### Records
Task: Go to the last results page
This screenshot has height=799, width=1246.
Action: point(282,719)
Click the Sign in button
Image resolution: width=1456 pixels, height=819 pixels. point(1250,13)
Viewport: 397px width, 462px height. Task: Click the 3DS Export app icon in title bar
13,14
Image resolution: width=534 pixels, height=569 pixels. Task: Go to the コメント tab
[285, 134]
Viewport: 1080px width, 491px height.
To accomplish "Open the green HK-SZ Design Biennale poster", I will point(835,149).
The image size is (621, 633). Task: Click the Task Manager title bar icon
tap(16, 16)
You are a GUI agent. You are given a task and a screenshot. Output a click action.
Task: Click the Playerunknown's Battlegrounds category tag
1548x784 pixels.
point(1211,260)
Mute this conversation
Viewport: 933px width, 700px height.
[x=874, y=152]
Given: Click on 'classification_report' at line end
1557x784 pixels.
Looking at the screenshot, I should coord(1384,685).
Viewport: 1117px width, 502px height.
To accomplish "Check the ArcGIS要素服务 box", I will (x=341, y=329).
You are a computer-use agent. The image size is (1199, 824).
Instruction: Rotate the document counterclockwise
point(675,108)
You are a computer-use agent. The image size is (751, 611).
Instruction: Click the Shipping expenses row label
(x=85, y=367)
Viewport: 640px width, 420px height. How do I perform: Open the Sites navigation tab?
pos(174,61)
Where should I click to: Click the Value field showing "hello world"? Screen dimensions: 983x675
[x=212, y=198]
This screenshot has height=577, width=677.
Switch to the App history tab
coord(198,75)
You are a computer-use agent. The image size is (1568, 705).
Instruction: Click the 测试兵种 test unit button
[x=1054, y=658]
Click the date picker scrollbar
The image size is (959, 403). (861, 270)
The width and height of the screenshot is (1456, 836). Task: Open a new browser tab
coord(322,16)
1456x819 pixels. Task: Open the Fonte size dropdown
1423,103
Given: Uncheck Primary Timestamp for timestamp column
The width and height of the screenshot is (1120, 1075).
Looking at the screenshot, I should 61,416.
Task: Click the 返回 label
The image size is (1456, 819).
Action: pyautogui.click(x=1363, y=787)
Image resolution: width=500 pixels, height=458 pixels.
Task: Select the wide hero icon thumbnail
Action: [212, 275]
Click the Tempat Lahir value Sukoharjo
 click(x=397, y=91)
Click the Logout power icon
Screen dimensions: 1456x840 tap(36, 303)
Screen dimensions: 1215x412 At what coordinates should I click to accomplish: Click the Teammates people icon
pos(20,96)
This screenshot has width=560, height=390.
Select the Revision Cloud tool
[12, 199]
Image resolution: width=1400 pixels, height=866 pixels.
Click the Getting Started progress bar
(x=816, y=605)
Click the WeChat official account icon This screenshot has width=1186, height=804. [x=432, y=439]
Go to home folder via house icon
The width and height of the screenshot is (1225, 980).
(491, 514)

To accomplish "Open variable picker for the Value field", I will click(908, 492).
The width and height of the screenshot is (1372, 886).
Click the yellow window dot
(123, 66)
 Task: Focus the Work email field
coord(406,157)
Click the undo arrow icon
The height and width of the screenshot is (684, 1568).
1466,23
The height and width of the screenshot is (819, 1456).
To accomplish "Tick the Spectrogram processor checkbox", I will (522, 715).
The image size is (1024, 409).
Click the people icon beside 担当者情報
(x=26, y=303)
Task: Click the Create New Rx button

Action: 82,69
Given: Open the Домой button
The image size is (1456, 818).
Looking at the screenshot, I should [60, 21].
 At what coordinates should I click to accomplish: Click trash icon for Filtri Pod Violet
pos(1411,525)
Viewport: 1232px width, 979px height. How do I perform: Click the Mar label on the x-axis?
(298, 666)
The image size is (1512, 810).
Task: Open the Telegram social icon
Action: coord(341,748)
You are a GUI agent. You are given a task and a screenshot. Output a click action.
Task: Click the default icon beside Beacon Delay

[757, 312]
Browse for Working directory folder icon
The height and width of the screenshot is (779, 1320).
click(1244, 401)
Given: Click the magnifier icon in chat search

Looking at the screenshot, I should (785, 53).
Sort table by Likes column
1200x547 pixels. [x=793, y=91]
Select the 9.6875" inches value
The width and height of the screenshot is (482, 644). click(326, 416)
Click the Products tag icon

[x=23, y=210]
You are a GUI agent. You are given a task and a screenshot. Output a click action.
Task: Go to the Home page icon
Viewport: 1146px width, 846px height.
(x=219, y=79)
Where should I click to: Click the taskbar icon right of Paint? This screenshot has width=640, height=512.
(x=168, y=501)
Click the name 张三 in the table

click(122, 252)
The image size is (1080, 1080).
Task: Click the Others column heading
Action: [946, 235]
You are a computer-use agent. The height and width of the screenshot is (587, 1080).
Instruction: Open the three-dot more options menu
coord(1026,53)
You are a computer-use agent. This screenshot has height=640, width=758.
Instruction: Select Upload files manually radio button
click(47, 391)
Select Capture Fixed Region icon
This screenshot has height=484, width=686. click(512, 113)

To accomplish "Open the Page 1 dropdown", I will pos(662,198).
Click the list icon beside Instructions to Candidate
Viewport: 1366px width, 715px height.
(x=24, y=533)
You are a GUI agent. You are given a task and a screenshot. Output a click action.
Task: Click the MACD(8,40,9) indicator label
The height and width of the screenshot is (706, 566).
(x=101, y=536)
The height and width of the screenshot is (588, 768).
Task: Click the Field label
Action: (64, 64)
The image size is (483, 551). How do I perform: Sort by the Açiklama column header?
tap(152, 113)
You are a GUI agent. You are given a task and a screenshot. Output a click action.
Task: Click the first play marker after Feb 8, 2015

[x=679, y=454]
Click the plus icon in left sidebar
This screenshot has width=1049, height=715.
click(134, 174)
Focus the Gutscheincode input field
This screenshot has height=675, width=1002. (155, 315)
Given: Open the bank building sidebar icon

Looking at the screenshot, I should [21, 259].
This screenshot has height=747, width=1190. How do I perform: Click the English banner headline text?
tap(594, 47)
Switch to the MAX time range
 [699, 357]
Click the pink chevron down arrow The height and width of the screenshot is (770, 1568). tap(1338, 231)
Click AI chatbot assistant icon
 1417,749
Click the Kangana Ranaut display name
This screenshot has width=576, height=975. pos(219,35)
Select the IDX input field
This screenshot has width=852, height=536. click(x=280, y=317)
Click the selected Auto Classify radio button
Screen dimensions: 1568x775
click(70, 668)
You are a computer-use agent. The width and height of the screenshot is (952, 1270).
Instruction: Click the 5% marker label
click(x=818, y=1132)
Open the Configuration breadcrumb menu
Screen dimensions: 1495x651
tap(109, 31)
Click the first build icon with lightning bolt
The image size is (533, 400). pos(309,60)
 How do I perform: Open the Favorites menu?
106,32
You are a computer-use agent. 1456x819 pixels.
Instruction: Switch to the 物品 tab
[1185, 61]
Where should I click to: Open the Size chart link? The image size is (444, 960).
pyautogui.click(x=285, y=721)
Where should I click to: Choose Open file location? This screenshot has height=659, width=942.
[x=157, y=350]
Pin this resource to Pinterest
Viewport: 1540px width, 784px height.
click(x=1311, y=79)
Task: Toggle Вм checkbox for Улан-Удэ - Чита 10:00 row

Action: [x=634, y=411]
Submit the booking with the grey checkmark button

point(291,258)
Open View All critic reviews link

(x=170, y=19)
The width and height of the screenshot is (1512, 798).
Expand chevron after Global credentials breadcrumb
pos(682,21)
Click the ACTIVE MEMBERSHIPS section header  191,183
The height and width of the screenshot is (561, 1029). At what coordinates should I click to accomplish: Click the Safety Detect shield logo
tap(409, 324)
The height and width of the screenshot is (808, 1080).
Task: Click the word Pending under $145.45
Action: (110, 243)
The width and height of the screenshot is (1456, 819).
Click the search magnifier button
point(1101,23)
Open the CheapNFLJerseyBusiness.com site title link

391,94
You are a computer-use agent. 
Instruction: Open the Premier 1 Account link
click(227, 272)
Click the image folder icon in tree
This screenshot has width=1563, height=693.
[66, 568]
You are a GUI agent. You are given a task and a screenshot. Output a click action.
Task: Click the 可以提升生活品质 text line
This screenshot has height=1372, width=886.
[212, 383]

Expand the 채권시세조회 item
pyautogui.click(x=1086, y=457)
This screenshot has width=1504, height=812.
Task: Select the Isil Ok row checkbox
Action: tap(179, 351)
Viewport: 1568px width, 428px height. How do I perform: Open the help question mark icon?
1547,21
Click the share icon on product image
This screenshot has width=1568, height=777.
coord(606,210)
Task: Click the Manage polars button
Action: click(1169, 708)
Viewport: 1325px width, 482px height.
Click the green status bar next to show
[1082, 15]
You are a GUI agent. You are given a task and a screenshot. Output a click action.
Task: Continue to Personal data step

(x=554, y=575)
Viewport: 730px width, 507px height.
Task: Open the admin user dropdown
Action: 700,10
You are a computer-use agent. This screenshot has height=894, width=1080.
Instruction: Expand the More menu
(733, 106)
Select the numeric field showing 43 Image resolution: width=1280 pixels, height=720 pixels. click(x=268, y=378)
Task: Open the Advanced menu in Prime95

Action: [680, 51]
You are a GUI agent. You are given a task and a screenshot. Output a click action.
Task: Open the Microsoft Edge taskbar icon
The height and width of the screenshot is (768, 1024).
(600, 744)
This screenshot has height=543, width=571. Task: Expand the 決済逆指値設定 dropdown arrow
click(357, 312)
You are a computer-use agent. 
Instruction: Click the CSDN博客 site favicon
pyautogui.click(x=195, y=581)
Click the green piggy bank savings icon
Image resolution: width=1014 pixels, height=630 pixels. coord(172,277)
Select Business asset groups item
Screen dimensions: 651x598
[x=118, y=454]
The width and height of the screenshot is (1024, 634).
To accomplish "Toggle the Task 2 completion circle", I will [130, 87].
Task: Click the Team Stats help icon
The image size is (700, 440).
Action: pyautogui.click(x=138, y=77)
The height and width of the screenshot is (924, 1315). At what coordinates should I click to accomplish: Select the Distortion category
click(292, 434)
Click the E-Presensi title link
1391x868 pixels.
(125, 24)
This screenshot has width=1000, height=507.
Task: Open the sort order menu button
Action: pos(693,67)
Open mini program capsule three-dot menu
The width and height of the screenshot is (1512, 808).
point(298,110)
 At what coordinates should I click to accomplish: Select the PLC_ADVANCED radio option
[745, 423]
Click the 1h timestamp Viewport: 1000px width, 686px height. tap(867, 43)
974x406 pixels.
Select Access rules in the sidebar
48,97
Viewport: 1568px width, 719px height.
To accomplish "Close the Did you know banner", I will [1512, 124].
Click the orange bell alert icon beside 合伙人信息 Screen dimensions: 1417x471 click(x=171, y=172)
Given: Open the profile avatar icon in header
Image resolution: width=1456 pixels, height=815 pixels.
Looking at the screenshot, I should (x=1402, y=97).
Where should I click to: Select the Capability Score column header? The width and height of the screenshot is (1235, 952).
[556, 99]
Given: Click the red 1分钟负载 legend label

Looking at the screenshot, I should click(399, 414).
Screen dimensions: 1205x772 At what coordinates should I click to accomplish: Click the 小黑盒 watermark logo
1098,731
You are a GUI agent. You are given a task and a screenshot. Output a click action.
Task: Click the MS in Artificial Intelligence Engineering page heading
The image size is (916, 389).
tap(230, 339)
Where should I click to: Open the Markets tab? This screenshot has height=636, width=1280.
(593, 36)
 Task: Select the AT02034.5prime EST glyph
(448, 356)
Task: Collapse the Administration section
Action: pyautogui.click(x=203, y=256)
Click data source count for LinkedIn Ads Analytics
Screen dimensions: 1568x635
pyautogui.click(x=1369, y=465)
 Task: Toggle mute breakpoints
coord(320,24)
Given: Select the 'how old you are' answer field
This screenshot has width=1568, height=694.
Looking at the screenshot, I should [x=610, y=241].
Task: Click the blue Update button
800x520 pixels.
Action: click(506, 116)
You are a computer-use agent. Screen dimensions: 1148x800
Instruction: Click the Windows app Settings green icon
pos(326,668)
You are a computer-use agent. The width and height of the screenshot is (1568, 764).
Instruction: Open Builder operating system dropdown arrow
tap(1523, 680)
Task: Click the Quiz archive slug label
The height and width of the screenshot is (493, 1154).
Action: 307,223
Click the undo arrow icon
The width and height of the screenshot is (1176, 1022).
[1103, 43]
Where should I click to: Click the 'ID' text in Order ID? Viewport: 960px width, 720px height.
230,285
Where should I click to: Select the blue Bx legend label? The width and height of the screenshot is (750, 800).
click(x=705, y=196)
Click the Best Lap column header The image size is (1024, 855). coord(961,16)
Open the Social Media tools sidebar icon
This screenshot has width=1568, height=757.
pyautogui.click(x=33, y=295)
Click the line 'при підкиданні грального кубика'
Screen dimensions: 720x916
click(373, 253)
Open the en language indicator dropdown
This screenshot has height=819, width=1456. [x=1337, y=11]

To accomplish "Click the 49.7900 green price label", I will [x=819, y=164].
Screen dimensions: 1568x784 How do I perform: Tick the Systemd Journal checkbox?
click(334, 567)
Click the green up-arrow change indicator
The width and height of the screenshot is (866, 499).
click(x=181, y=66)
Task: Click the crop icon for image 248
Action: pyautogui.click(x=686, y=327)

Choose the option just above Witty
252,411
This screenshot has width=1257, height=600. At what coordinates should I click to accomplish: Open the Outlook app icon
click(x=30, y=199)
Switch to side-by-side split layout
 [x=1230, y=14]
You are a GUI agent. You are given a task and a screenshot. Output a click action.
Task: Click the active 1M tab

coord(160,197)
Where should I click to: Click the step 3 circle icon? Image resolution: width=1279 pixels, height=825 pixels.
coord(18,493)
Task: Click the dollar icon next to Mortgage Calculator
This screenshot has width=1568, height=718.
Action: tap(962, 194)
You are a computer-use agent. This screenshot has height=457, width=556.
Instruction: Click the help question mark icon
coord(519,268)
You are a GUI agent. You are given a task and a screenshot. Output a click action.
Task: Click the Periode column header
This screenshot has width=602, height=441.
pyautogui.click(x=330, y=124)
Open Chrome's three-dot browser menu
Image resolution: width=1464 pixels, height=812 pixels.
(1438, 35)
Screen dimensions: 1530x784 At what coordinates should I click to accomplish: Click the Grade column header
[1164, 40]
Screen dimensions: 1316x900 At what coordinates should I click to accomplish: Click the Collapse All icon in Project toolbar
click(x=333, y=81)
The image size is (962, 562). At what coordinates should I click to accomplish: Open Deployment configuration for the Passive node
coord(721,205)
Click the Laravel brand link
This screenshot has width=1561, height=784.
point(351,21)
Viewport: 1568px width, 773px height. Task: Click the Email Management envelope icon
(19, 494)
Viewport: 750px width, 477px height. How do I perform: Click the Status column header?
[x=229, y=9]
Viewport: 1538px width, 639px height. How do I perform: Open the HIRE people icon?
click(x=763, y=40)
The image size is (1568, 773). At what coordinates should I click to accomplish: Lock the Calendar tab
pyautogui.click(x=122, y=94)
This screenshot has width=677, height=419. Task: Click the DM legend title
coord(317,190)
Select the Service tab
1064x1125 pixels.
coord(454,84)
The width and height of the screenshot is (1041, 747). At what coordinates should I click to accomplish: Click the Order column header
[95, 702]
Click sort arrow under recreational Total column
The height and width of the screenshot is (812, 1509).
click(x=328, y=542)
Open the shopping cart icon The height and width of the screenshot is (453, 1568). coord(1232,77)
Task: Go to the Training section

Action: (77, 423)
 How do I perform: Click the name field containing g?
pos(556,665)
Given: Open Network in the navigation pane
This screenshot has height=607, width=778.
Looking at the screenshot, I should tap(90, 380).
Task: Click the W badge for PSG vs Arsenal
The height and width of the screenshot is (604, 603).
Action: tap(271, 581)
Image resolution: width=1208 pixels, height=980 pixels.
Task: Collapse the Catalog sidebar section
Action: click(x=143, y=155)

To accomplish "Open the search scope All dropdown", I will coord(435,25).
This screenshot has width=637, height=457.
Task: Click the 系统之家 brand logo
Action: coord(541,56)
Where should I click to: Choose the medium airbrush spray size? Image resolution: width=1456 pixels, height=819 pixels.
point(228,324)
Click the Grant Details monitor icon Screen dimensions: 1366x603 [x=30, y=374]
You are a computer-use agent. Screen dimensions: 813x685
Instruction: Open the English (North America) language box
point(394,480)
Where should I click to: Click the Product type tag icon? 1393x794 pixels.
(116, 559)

### Set exercise
Extract each line above that contains the string "menu". Matching is case-sensitive.

### Solved exercise
Instruction: Open the three-dot more options menu
Open the Configuration breadcrumb menu
 How do I perform: Open the Favorites menu?
Instruction: Expand the More menu
Task: Open the Advanced menu in Prime95
Task: Open the sort order menu button
Open mini program capsule three-dot menu
Open Chrome's three-dot browser menu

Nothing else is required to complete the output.